The story is verbose, almost as much as the Bible. Sentences packed with a barrage of words depict how senseless political correctness can become. By replacing layman terms such as death with “nonviability” and stepmother with “mother-of-step”, the author recurrently brings out this bothersome dimension- in discovering political correctness, one can lose meaning and connection.
The rabble towards the end is especially funny, more so because it enunciates how political correctness can give just about anybody a reason to cry foul, forcing us to ask- to what extent is political correctness okay?
The author brings up various forms of oppression in politically correct terms to show that multiple identities can be perceived in multiple ways.
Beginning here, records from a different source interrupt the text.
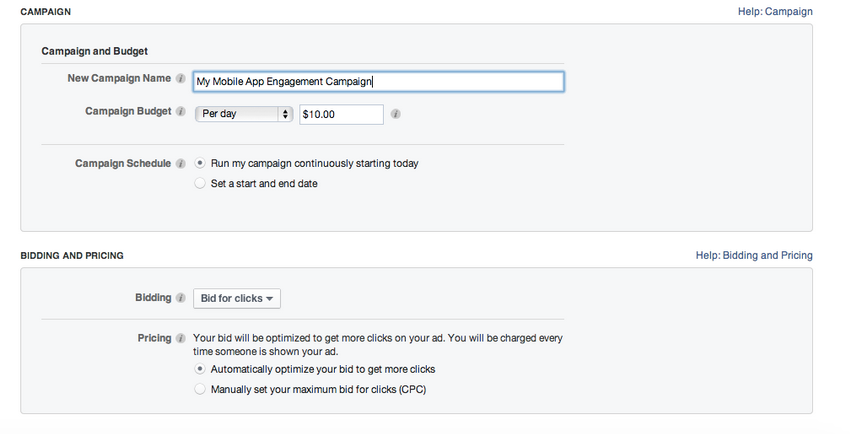
Task: Focus the $10.00 budget amount field
Action: (341, 114)
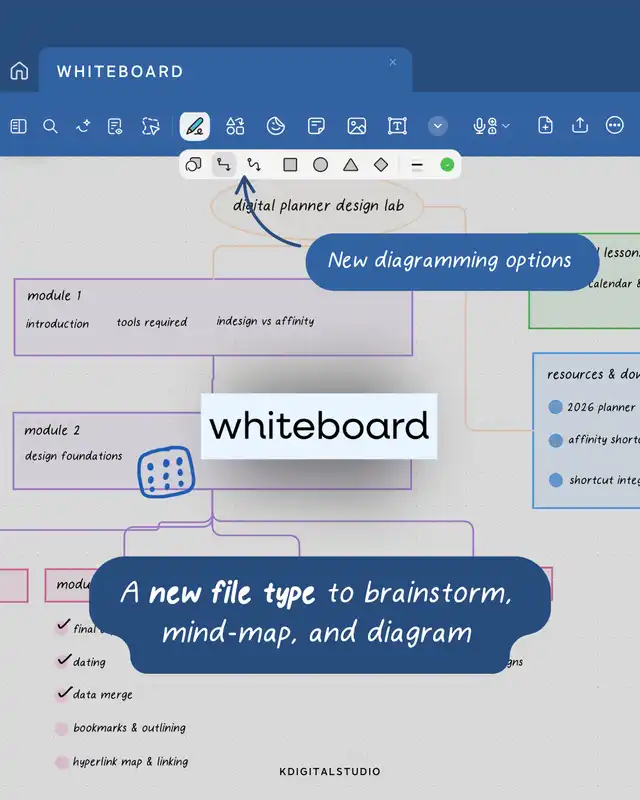640x800 pixels.
Task: Choose the curved connector diagram tool
Action: (x=254, y=165)
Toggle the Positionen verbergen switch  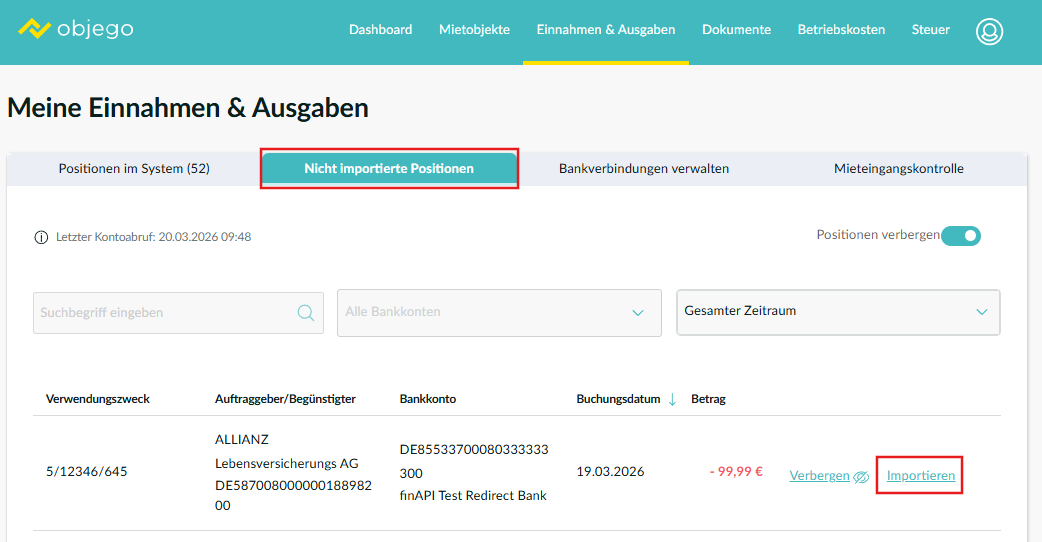pos(961,236)
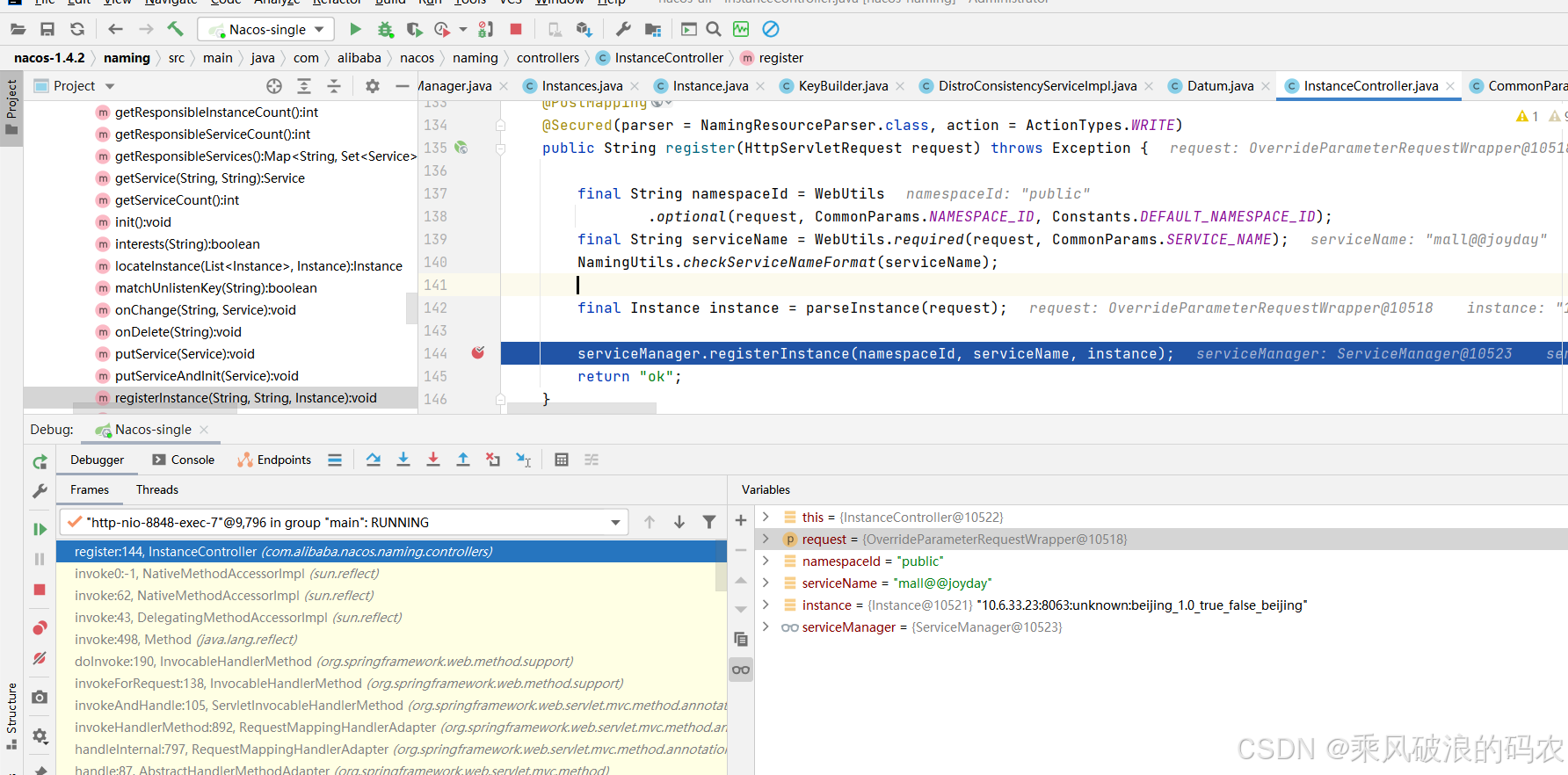Image resolution: width=1568 pixels, height=775 pixels.
Task: Toggle Mute Breakpoints in the debug sidebar
Action: click(40, 658)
He highlights patriarchal tropes, rape culture and systemic oppression of marginalised communities, and then proceeds to turn them on their head to make this point.
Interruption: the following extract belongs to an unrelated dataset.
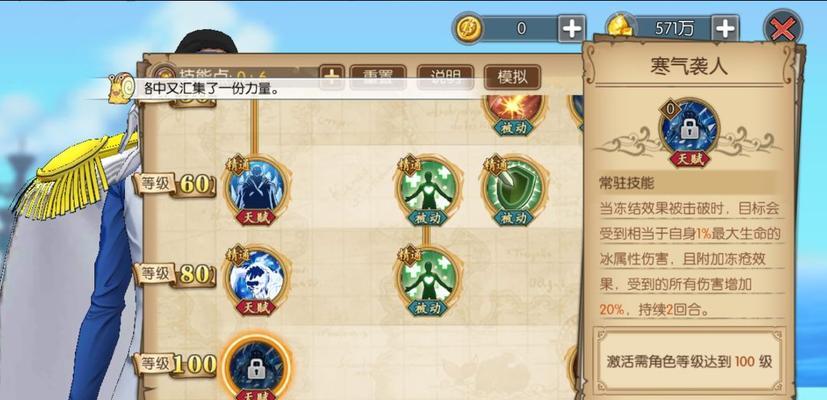
Task: Open the 模拟 simulation button
Action: click(x=512, y=78)
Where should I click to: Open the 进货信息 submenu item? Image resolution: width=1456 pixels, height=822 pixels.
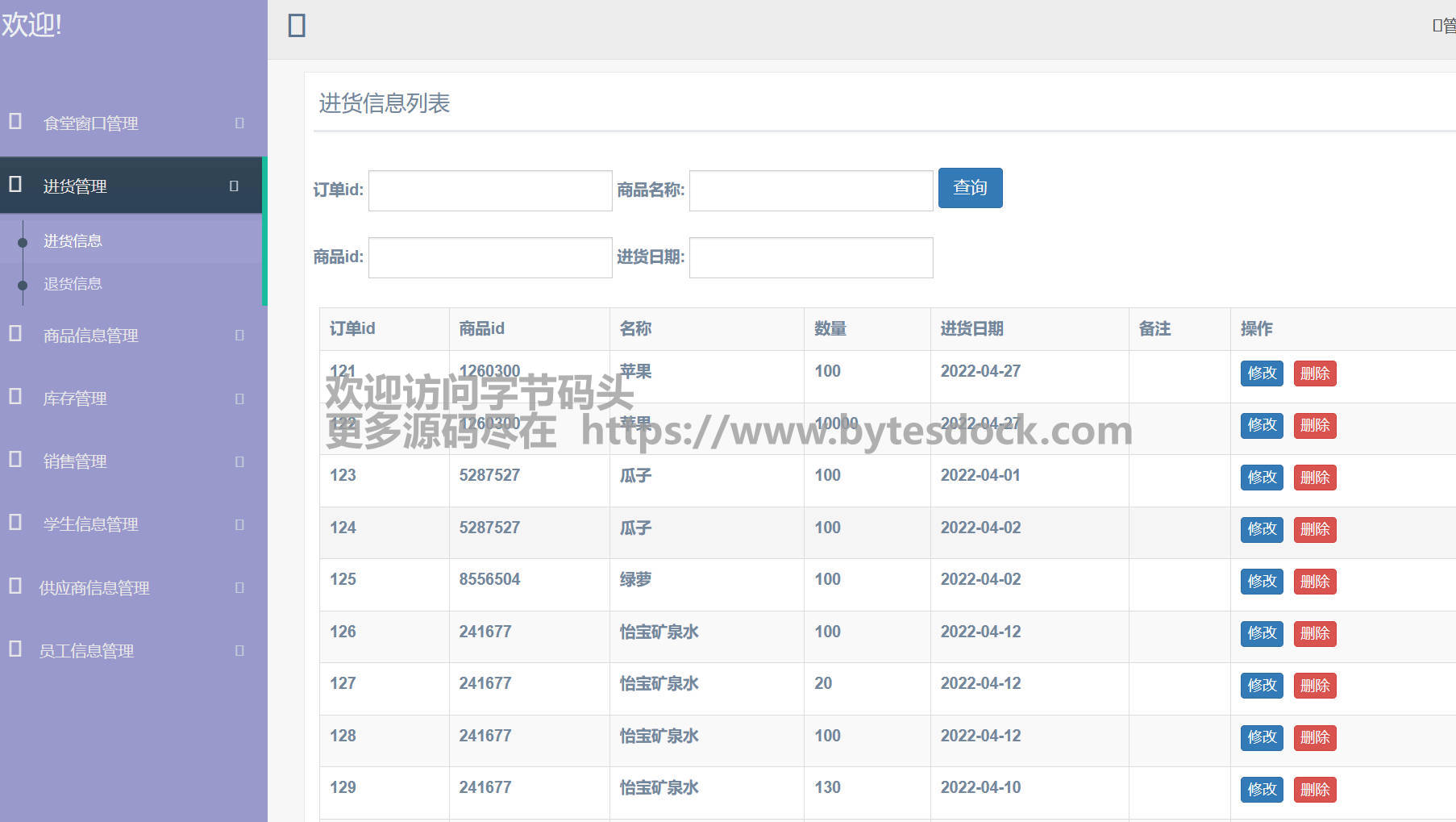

Take for example his introduction of Snow White as a victim of “colorist thinking”- for the body image activist, this may sound accurate until mid-way in the story where the author suggestively mentions her “fine complexion and slim, taut body”. The switch from referring to the seven dwarves as “vertically challenged” to “Towering Giants” is another representative instance.
Unfortunately, the writing comes off more as a critique of the issues themselves rather than that of political correctness.
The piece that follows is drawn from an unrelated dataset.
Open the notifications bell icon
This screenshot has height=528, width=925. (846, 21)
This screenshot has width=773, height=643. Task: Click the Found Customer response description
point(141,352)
So, is political correctness correct at all, considering that multiple understandings of identities exist? Garner is successful in proving that the contrary is true. However, the merit of the piece is restrained to just that. In a time where emotions run high and outrage is trending, a piece like this is sure to raise a few eyebrows.
Our world’s understanding of dominant issues is marred by an inability to look at people’s identities as a mix of parts; the sum is, after all, greater than the whole.
Further, these issues are not only sensitised but also sensationalised. Outrage spreads like a forest fire, and it is becoming increasingly important for one’s communication to be relative to the setting. This is especially the case with political correctness, where perception dictates the result of the communication.
In this context, Garner’s Snow White comes off as an author’s rant against political correctness; the message is clear, but not to be taken seriously. He almost seems to approach the topic of political correctness in reckless jest, pursuing it to the nth limit.
Perhaps 25 years ago, this would be okay. But in today’s time and context, “a rape of the planet” is not a phrase to laugh about.